The present setup is a step-down transformer.

Im thinking if n1 is decreased to match or be less than n2, then it will be a step up transformer.
so A.

(but answers say B)?

 

[Steve4Physics]

Relevant Equations:: V1/V2 = n1/n2

The present setup is a step-down transformer.

Im thinking if n1 is decreased to match or be less than n2, then it will be a step up transformer.
so A.

(but answers say B)?

You are correct (answer A). The official answer (B) is wrong.

 

[pkc111]

Thank you Steve

 

[gneill]

Hmm. A galvanometer is not a voltmeter, it's essentially a current meter. So you want to increase the secondary current in order to increase the deflection. To me it looks like answer (B) is correct.

 

[Steve4Physics]

Hmm. A galvanometer is not a voltmeter, it's essentially a current meter. So you want to increase the secondary current in order to increase the deflection. To me it looks like answer (B) is correct.

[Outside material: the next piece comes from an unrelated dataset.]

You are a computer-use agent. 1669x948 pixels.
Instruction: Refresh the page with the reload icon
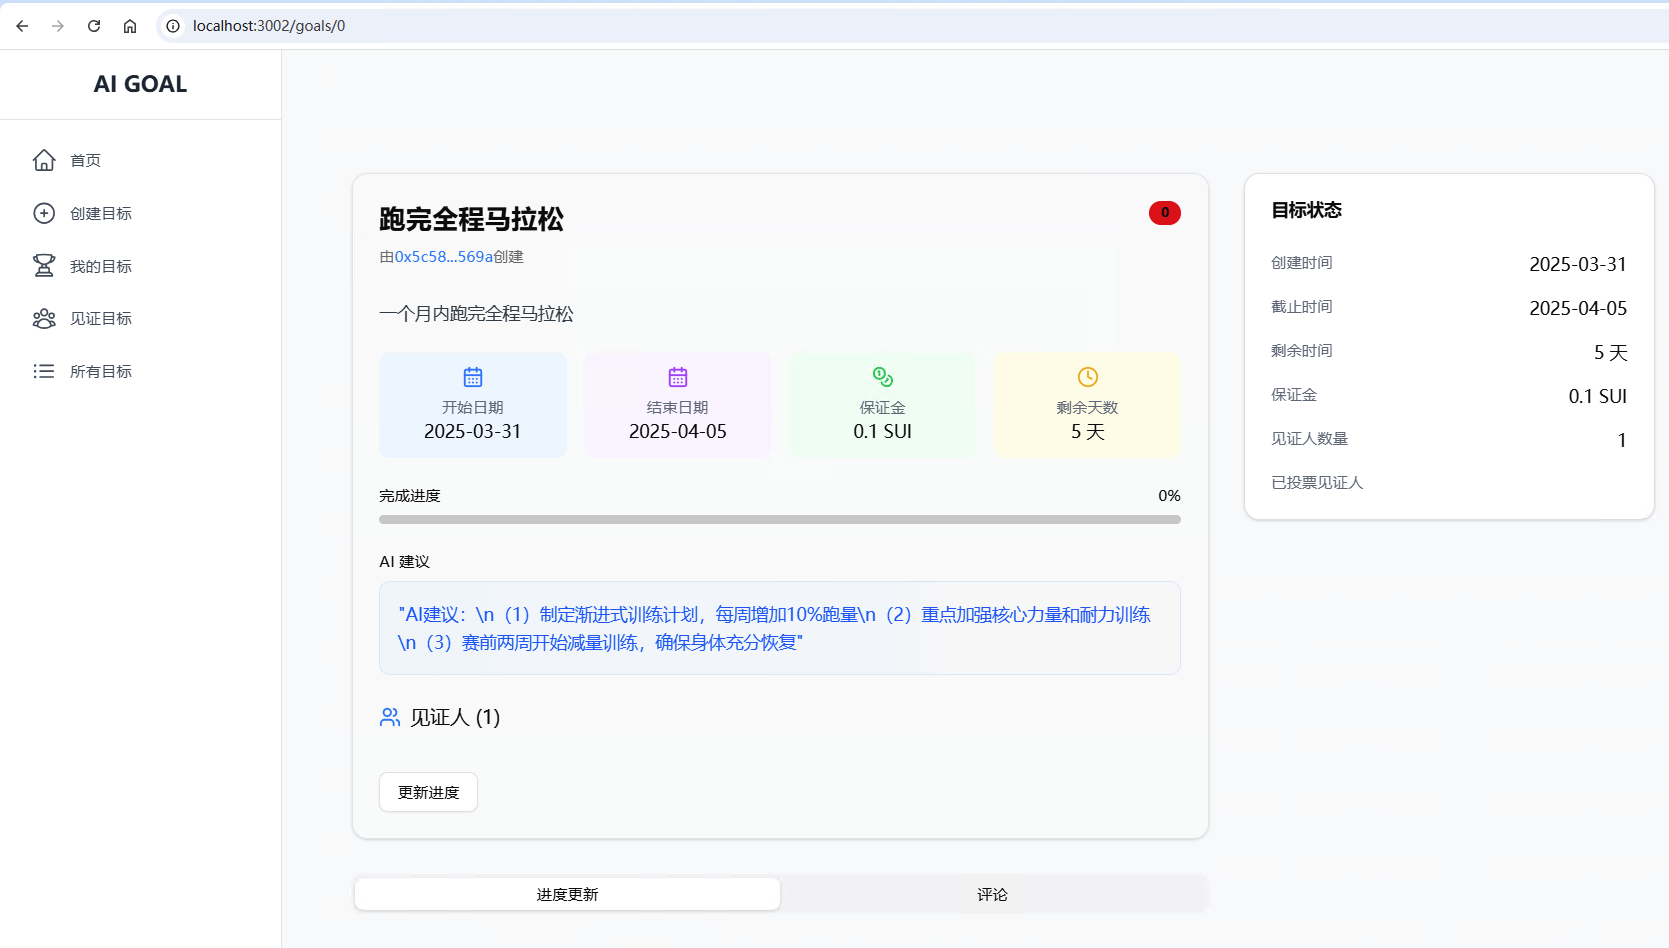click(93, 26)
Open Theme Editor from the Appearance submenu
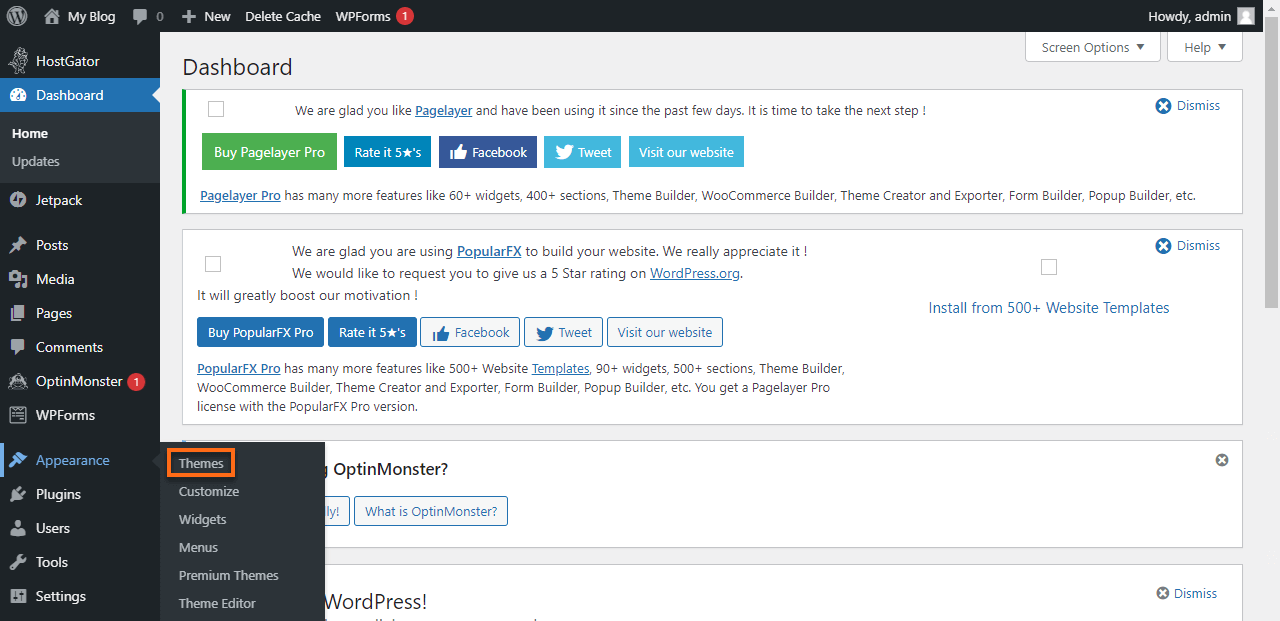The width and height of the screenshot is (1280, 621). pyautogui.click(x=217, y=603)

Surely the current through the galvanometer is proportional to the voltage applied across it.

Reducing the number of turns (${N_1}$ )of the primary increases the ratio $\frac{N_2}{N_1}$ which increases the induced emf in the secondary coil.

The voltage across the galvanometer is a fraction of this induced emf (the fraction depending on the resistances of the galvanometer and the secondary winding).

 

[gneill]

An ideal galvanometer should be taken to have zero resistance. It responds to the current passing through it. In real-life situations a good galvanometer will have very low resistance.

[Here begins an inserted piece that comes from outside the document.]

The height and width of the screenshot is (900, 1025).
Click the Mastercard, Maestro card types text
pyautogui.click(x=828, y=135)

In an ideal transformer the voltage and current goes as:

$$\frac{n_1}{n_2} = \frac{V_1}{V_2} = \frac{I_2}{I_1}$$

So the larger the "step_down" ratio, the larger the induced current in the secondary.

Edit: Fixed typo in the equation.

 

[Steve4Physics]

An ideal galvanometer should be taken to have zero resistance. It responds to the current passing through it. In real-life situations a good galvanometer will have very low resistance.

In an ideal transformer the voltage and current goes as: $$\frac{n_1}{n_2} = \frac{V_1}{V_2} = \frac{I_2}{I_1}$$
So the larger the "step_down" ratio, the larger the induced current in the secondary.

If we consider a truly ‘ideal’ circuit, i.e. one with all resistances zero, that would lead to zero currents (infinite time constants in primary and secondary inductive circuits).

But I think I agree with you - the question is asking how to increase the secondary current (because a low-resistance galvanometer acts as an ammeter). This gives answer B.

If the diagram showed a voltmeter, the question would be asking how to increase the secondary voltage. This would give answer A.

In my own defence I’ll note that galvanometers typically have resistances in the range 1Ω to 100Ω. It’s not entirely clear if the galvanometer in the question would be acting in ‘ammeter mode’ or ‘voltmeter mode’. So when the question refers to ‘galvanometer deflection’ there is ambiguity whether to consider current or voltage.